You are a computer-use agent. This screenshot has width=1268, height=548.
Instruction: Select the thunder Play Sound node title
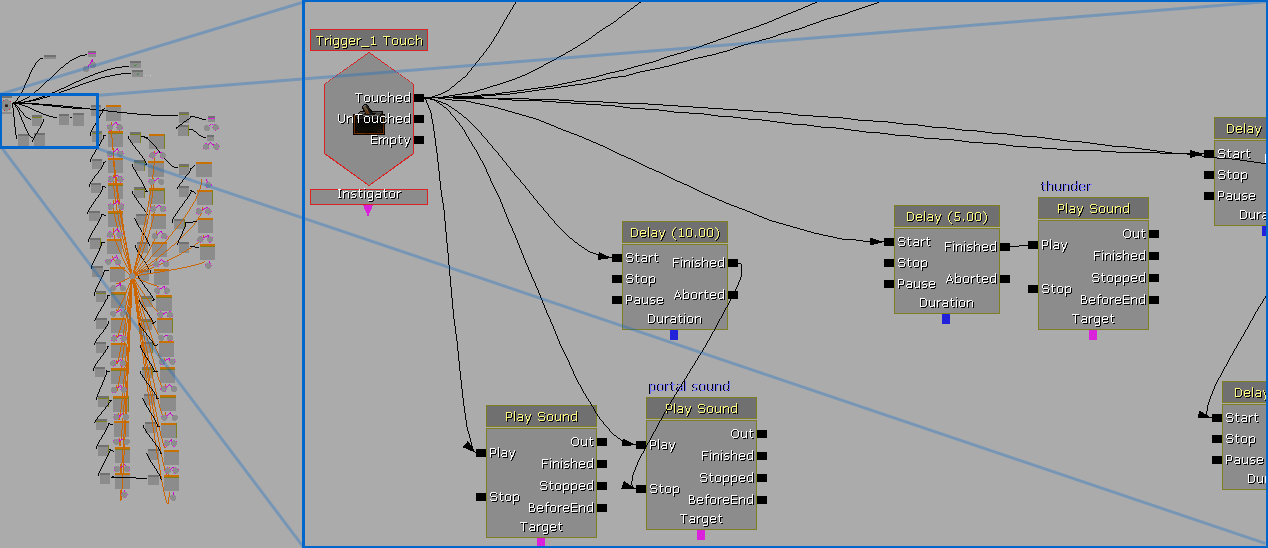pos(1093,209)
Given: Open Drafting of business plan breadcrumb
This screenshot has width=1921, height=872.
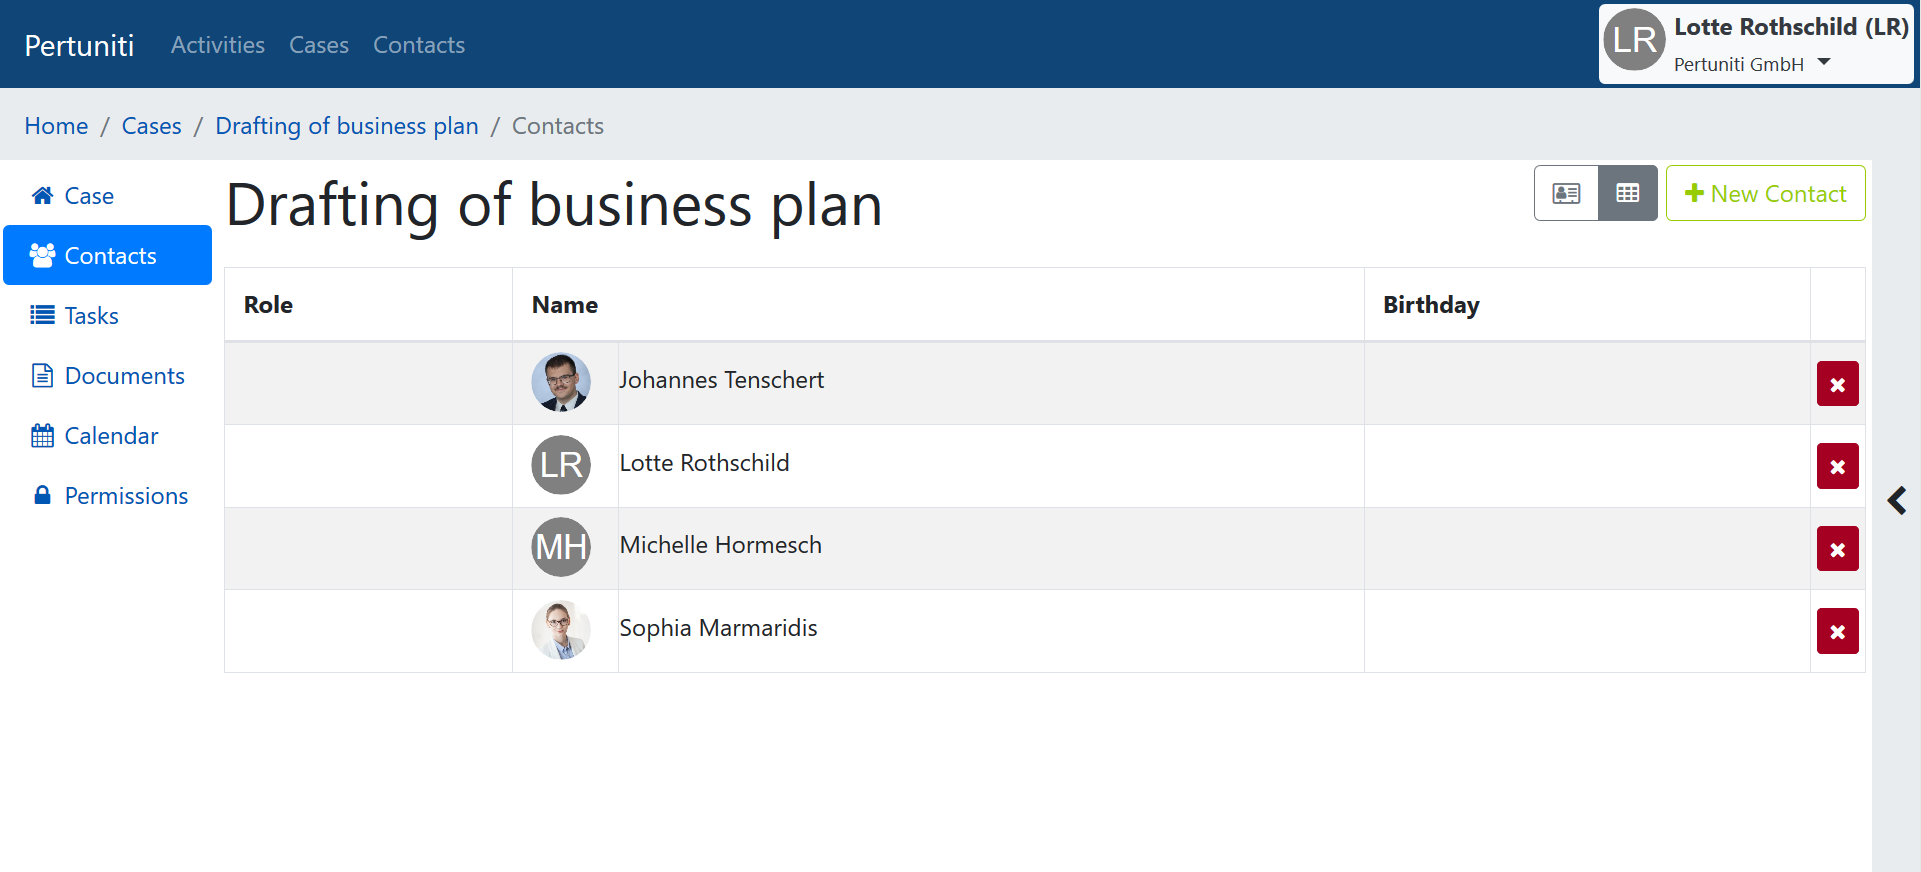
........
WHAT IS REQUIRED
An exact copy of the lines from the line containing "Given: Open Drafting" through the final line of the listing, without pictures, is the expected result.

OUTPUT OF THE EXERCISE
Given: Open Drafting of business plan breadcrumb
This screenshot has width=1921, height=872.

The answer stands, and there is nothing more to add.